A la mañana siguiente, los holandeses
madrugaron para adelantarse al mal tiempo y con sus preparativos despertaron al
resto de la cabaña, cosa habitual, por otra parte.
Cuando Roberto se levantó, preparó una
cafetera grande con la intención de invitar a Marcos y su cuadrilla, pero no se
había percatado de que estos ya habían partido hacía una hora.
Acto seguido los holandeses se
despidieron, como era tradición, y solo quedó en la cabaña el silencio y el
espíritu de la montaña, que impregnaba aquellas mohosas paredes.
Roberto comenzó a prepararse, pues
debido a sus limitaciones siempre tardaba más que el resto.
Víctor, que llegaba después de haber
estado un rato fuera, se sentó junto a sus dos compañeros y les dijo que
le parecía mejor que ese día no intentaran ascender, el GPS anunciaba tormenta y
prefería esperar a que las condiciones mejoraran, no era necesario arriesgar
cómo hacía tres años.
Jorge y Roberto estuvieron de acuerdo,
y los tres se relajaron buscando con qué entretenerse toda una jornada.
El día avanzaba, pero el sol no se
dejaba ver con claridad.
Roberto decidió salir fuera a despejar la mente y estirar las piernas, se
abrigó cuanto pudo y pisó la nieve con sus desgastadas botas.
Caminó mirando al encapotado cielo y
tuvo una sensación que le dejó paralizado por un momento.
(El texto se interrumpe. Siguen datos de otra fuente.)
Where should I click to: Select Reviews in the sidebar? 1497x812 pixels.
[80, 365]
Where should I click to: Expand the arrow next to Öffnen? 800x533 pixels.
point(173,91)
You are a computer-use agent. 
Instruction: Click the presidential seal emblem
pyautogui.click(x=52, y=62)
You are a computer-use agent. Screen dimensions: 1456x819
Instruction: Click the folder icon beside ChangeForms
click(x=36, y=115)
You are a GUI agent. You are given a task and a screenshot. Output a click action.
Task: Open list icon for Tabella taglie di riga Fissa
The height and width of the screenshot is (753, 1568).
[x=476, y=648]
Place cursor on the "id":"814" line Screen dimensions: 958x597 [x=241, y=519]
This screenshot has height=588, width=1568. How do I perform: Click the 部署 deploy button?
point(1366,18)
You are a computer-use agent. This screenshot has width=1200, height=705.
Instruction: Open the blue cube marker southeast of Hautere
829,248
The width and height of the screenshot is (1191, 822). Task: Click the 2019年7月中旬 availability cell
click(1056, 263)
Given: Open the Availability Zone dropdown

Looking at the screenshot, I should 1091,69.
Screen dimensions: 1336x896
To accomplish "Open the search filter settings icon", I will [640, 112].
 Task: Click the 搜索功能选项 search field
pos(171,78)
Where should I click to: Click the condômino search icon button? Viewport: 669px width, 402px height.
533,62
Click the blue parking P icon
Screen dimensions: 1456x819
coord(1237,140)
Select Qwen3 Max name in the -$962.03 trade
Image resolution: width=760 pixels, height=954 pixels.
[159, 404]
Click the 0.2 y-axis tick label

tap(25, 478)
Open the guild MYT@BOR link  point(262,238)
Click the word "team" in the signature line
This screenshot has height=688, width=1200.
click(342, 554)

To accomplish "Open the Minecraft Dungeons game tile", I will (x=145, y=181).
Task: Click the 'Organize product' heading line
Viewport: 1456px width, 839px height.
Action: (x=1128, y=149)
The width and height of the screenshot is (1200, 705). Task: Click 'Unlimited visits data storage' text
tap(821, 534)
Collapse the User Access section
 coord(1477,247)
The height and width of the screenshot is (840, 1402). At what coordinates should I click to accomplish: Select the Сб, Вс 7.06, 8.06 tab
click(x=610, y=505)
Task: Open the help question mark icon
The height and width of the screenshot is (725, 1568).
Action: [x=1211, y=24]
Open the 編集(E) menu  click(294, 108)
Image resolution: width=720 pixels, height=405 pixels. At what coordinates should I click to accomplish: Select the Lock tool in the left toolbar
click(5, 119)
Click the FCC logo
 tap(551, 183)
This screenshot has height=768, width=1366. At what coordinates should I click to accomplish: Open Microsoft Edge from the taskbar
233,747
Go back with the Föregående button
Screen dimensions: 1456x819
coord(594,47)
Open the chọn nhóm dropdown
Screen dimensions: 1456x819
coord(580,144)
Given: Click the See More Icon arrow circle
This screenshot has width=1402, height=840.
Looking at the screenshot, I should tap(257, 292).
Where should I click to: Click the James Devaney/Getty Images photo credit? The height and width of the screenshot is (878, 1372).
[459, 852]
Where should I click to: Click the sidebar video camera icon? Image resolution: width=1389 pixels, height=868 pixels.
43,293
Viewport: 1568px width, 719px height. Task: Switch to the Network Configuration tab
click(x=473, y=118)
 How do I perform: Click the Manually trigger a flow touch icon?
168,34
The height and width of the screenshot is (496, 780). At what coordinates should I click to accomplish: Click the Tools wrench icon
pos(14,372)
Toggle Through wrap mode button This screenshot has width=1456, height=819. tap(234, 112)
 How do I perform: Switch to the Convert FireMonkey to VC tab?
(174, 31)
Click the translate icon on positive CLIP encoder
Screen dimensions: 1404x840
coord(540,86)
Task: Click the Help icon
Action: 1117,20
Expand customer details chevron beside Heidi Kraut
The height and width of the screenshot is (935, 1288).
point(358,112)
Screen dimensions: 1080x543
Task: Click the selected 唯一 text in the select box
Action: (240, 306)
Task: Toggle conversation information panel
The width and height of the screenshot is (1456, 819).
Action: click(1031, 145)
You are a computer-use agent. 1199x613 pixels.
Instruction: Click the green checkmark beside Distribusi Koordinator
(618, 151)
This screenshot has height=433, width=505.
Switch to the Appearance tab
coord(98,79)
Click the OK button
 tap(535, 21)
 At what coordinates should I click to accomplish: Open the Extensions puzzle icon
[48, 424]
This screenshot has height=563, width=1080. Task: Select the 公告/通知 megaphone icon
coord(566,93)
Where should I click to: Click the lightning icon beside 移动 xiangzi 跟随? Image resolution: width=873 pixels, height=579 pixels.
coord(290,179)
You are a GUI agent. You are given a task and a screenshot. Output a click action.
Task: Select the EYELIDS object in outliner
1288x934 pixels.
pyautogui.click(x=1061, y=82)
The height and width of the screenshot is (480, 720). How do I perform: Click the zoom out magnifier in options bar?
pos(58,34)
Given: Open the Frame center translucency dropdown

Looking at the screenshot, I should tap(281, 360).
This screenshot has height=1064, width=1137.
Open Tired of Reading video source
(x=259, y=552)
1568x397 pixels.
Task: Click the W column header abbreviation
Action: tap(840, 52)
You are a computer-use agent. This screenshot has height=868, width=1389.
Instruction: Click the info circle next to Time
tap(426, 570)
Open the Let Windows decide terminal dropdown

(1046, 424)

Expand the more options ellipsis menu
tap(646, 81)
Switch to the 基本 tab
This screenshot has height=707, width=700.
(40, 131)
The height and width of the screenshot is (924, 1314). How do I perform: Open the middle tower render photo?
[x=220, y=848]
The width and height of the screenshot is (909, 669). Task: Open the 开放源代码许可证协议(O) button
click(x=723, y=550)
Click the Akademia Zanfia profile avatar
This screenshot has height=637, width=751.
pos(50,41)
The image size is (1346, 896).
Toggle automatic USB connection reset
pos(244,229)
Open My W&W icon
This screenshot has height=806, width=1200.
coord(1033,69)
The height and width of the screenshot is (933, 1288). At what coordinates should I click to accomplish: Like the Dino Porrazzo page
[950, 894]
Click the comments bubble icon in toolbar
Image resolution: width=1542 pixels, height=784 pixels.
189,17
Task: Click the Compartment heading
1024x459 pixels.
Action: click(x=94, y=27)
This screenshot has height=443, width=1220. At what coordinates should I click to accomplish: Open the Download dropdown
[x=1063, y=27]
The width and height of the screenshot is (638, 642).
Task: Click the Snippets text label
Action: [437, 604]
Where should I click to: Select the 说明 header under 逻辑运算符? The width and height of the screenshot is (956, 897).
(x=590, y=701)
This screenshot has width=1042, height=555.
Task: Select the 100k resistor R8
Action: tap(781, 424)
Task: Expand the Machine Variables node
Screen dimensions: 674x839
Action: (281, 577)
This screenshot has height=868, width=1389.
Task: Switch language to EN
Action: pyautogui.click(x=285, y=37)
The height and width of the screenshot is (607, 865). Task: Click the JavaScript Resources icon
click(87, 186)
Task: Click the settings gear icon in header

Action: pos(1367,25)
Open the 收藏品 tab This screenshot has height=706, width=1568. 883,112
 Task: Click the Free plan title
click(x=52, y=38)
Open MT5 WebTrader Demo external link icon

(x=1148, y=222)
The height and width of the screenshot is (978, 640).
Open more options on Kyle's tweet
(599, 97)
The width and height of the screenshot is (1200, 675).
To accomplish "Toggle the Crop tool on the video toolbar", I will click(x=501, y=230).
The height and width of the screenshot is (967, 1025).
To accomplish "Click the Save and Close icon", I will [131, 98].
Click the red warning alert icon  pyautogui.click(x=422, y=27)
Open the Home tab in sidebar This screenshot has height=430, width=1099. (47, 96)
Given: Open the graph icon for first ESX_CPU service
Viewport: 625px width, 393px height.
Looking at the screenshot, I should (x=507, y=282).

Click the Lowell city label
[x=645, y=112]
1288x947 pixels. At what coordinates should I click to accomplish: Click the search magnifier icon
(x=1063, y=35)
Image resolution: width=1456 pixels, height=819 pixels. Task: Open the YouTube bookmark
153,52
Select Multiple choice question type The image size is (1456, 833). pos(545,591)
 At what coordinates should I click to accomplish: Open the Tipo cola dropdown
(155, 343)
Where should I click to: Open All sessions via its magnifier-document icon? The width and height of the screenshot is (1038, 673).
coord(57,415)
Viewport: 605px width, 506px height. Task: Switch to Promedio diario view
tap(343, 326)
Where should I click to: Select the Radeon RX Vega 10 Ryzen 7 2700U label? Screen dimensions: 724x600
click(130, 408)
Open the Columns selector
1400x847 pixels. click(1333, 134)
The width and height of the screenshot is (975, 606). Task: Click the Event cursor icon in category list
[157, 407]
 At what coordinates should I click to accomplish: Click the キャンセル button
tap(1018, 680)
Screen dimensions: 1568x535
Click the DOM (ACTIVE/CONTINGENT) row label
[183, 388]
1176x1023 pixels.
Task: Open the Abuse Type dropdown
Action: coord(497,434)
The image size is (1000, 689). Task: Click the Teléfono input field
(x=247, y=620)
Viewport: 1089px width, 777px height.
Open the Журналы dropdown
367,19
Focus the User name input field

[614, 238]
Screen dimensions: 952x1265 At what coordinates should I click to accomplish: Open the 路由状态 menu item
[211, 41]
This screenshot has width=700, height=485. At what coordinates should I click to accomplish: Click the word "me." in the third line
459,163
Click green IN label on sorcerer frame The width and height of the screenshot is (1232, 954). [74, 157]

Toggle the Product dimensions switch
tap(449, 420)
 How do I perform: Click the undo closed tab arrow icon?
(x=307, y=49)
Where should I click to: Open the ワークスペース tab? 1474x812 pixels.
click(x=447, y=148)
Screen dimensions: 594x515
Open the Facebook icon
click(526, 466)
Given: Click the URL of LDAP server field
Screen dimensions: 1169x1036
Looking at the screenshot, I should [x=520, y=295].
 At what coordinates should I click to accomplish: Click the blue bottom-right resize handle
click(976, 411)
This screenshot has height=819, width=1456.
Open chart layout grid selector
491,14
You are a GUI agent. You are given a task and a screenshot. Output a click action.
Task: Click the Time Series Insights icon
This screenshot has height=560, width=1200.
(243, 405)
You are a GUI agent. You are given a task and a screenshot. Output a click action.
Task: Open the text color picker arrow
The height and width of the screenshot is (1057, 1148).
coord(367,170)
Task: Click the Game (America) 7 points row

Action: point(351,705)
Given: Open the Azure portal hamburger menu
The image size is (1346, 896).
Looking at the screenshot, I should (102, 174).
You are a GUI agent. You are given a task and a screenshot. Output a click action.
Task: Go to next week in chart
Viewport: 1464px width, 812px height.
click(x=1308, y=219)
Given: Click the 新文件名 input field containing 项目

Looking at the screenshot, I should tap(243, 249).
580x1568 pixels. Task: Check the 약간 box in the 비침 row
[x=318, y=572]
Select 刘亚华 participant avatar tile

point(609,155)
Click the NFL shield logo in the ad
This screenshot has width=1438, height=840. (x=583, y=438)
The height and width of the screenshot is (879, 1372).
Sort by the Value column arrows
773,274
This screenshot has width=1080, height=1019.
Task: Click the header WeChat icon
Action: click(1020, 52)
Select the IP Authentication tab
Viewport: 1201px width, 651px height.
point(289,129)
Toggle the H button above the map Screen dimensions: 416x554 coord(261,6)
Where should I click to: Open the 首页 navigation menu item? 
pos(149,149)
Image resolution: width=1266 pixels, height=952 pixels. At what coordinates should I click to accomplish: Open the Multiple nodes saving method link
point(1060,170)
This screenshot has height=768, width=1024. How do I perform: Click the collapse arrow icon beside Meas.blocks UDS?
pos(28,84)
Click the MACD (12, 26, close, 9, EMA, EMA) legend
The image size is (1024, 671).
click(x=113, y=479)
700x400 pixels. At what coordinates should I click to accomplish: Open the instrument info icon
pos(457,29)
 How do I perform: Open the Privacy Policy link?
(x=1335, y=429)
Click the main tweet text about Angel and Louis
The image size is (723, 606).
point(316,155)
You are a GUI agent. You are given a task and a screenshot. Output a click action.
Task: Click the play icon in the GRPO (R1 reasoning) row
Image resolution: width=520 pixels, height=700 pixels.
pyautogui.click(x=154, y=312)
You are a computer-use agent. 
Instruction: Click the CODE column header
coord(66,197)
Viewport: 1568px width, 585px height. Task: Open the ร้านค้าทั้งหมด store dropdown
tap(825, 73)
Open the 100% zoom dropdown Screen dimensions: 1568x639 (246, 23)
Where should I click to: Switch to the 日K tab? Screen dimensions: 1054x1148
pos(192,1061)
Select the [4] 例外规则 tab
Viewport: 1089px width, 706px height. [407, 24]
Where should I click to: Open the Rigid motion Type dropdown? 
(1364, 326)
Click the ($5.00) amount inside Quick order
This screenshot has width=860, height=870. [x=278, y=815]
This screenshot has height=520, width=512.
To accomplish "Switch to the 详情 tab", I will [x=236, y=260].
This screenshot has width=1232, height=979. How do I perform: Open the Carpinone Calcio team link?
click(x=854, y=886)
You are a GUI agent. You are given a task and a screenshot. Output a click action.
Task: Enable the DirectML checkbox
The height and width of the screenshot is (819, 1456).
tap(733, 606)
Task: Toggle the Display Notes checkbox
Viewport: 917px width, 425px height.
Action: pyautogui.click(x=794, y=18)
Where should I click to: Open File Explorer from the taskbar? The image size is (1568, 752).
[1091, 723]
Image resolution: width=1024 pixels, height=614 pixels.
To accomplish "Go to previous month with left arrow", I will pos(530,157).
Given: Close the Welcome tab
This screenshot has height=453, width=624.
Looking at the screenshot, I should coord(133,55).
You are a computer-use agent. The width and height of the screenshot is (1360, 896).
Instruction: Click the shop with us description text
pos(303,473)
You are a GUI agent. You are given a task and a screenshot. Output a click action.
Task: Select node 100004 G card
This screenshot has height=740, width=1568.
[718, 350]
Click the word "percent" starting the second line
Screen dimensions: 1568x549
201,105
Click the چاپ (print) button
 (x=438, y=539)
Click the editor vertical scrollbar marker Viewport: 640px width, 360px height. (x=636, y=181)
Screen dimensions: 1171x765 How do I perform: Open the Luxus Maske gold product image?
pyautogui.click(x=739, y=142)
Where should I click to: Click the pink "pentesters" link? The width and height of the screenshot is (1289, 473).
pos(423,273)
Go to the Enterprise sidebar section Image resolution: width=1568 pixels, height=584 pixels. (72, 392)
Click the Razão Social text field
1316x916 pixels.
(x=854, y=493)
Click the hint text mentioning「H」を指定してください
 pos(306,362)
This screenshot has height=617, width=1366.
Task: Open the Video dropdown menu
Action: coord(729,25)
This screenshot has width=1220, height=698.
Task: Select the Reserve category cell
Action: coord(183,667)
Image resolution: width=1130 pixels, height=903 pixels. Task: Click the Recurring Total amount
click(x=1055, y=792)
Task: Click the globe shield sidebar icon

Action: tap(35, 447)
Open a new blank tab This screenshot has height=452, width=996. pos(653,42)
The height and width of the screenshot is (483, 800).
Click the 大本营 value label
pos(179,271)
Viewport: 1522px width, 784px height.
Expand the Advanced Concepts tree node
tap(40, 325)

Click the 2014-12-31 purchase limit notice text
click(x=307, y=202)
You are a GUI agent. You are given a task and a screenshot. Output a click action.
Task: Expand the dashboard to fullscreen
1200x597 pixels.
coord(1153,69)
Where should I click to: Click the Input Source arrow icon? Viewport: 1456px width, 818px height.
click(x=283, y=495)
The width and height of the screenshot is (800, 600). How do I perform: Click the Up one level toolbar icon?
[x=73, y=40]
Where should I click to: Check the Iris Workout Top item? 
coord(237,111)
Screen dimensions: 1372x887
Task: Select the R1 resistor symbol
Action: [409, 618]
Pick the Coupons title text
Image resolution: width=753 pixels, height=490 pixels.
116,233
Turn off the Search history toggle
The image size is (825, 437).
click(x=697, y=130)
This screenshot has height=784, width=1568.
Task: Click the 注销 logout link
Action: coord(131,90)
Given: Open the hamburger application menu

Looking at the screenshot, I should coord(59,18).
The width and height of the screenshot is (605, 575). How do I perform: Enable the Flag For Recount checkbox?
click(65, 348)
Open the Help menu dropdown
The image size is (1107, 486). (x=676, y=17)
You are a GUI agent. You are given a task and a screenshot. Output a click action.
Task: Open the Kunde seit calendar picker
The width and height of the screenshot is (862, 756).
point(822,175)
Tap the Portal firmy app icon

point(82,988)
Se quitó los guantes
y notó un pinchazo tremendo en su mano derecha, no podía creerlo.
En once años no había sentido ni el
más leve dolor en esa mano y pensó que debían ser imaginaciones suyas. «Será la falta de oxígeno», pensó.
Volvió sobre sus huellas para
contárselo a Jorge, que estaba sentado en un banco de madera en la puerta de la
cabaña, cuando un lejano ruido le hizo volver la cabeza.
El ruido se acercaba como un tren al
fondo de un túnel y se hacía cada vez más intenso.
Se agarró con fuerza la mano derecha
intentando sentir algo, pero lo único que sintió fue su corazón intentando
salir de su cicatrizado cuerpo.
El helicóptero pasó a baja altura
sobre la cabaña y los tres amigos se miraron temiendo por sus compañeros.
Las cuatro horas siguientes al
estruendo de las aspas fueron eternas. La radio no daba indicios de lo que
había podido pasar y la falta de información hacía mella en el ánimo de los
tres amigos.
Una vez el helicóptero hubo regresado,
los peores presagios se habían cumplido: solo tres de los cinco que formaban el
grupo de Marcos estaban de regreso.
La hipotermia apenas dejaba hablar a
aquellos hombres con el rostro abatido.
Una grieta les había sorprendido y Marcos, junto a su compañero de ajedrez, habían caído sin posibilidad de rescatarlos.
Roberto
no podía creerlo, se apartó un momento de sus compañeros y se sentó dentro del
refugio, en el mismo sitio donde Marcos estaba jugando la que sería su última
partida de ajedrez.
Se quitó los guantes y puso las manos
sobre el abandonado tablero blanquinegro; por un instante sintió que su mano
derecha era capaz de mover una pieza.
Fue solo una ilusión y, en el silencio
de la cabaña, pensó en su mujer: «¡Cuídale
mucho!», dijo besándose el anillo de
casado con lágrimas en los ojos. «Y dile
que me perdone por no haberle avisado. Dile que no he podido devolverle ni una
pizca de todo cuanto le debo y que estoy seguro de que si me salvó la vida
dos veces no fue por casualidad».
El regreso fue en un rotundo silencio,
y en el avión de vuelta, mientras la mirada de Roberto se perdía por la ventana,
pensó que quizá su ángel no debiera haberse caído nunca del cielo.